The Chinese government has released a dataset to train language models that reflect their political views. This is another example of how the Chinese government is trying to control generative AI.
The Artificial Intelligence Security Governance Professional Committee of the Cyberspace Administration of China (CAC) announced a public dataset of 50 billion tokens in 100 million data points. This dataset has been officially approved by the government and is in line with its policies.
In terms of dataset size, the filtered version of the Common Crawl dataset used to train GPT-3 has approximately 410 billion tokens. Meta’s Llama-2 models were pre-trained on 2 trillion tokens.
So the CCP dataset is relatively small and probably not enough to train a large, capable language model. But it can be part of the data mix and used to align the LLM.
Those interested can download the dataset from the CAC website after registration and authentication.
The CCP’s struggle for control where control is difficult
The dataset announcement is noteworthy because it shows that the Chinese government continues to try to reconcile the language and image capabilities of large AI models, as well as their complex randomness, with its strict political discourse.

• • • •

### Questions
(a) How many tokens does the public dataset in the article on China's AI training dataset contain?
(b) Can you carry on the article on China's AI training dataset from the point where it ends?
The data after this article is separate material and has no connection to it.

• • • •

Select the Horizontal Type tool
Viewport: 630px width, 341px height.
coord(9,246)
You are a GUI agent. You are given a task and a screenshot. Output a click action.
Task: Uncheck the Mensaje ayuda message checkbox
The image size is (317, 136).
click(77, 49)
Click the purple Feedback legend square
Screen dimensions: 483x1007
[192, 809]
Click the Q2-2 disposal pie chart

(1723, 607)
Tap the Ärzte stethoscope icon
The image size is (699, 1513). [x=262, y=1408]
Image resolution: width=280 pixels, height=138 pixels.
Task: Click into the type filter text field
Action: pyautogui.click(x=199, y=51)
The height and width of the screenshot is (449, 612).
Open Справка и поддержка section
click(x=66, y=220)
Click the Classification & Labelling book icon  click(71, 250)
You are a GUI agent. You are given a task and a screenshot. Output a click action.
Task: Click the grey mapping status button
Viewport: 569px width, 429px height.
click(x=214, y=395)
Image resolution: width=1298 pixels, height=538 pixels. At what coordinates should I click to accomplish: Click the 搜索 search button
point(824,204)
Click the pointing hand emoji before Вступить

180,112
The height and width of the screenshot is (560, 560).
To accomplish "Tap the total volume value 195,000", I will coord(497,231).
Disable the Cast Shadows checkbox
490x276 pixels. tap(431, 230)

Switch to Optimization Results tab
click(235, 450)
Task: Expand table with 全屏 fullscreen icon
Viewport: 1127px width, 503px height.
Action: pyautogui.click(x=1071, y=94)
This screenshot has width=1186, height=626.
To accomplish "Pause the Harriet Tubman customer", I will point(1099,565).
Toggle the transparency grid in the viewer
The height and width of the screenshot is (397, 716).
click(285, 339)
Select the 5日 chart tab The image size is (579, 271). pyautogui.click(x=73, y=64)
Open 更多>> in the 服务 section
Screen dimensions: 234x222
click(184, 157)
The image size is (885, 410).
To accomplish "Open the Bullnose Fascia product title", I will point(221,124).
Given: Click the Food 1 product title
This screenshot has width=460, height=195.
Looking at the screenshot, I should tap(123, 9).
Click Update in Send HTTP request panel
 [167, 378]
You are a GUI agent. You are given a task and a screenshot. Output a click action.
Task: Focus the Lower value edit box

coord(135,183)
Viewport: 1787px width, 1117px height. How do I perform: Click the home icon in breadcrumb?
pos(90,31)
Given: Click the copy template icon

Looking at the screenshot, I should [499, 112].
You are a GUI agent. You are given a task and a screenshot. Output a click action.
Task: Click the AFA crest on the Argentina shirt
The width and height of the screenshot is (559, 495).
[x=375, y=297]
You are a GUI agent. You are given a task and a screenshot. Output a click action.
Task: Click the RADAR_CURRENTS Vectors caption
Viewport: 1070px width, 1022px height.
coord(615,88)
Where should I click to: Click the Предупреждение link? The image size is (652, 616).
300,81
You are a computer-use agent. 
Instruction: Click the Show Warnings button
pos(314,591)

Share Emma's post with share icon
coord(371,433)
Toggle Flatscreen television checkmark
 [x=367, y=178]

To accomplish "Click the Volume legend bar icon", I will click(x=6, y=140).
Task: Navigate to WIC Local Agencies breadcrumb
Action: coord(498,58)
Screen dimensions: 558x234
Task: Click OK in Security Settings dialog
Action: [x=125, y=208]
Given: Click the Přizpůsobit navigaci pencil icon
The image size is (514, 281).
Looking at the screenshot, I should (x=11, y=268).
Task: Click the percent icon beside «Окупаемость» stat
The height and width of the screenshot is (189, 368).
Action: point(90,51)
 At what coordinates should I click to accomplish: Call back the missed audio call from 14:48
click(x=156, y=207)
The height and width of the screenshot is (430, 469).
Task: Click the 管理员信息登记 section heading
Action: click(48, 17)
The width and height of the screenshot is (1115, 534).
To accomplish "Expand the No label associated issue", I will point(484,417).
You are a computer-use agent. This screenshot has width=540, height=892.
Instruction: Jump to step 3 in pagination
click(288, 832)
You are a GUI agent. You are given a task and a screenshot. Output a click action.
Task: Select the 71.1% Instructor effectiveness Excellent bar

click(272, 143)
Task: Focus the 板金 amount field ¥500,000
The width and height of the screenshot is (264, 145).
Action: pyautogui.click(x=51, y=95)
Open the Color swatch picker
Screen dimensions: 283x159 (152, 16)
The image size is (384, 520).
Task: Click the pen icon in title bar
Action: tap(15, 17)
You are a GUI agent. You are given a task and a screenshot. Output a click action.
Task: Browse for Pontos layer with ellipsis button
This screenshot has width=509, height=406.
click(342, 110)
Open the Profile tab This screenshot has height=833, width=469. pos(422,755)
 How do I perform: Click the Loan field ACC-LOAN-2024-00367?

• • • •

### Answers by task
(a) 50 billion tokens.

(b)
China released guidelines for generative AI services this past summer. For example, organizations that offer AI systems to the public must undergo a safety review process that checks for alignment with the CCP’s political views. Generative AI services must adhere to the “core values of socialism” and not attempt to overthrow state power or the socialist system.
Baidu’s ERNIE bot, the Chinese version of ChatGPT, shows what this looks like in practice in a recent test by CNN: ERNIE did not answer questions about the Tiananmen massacre or Xi Jinping’s lifting of term limits. After several inquiries, the account was suspended by CNN.
Baidu’s image AI had previously blocked the generation of images for political prompts, such as “Tiananmen Square,” the site of the Tiananmen massacre.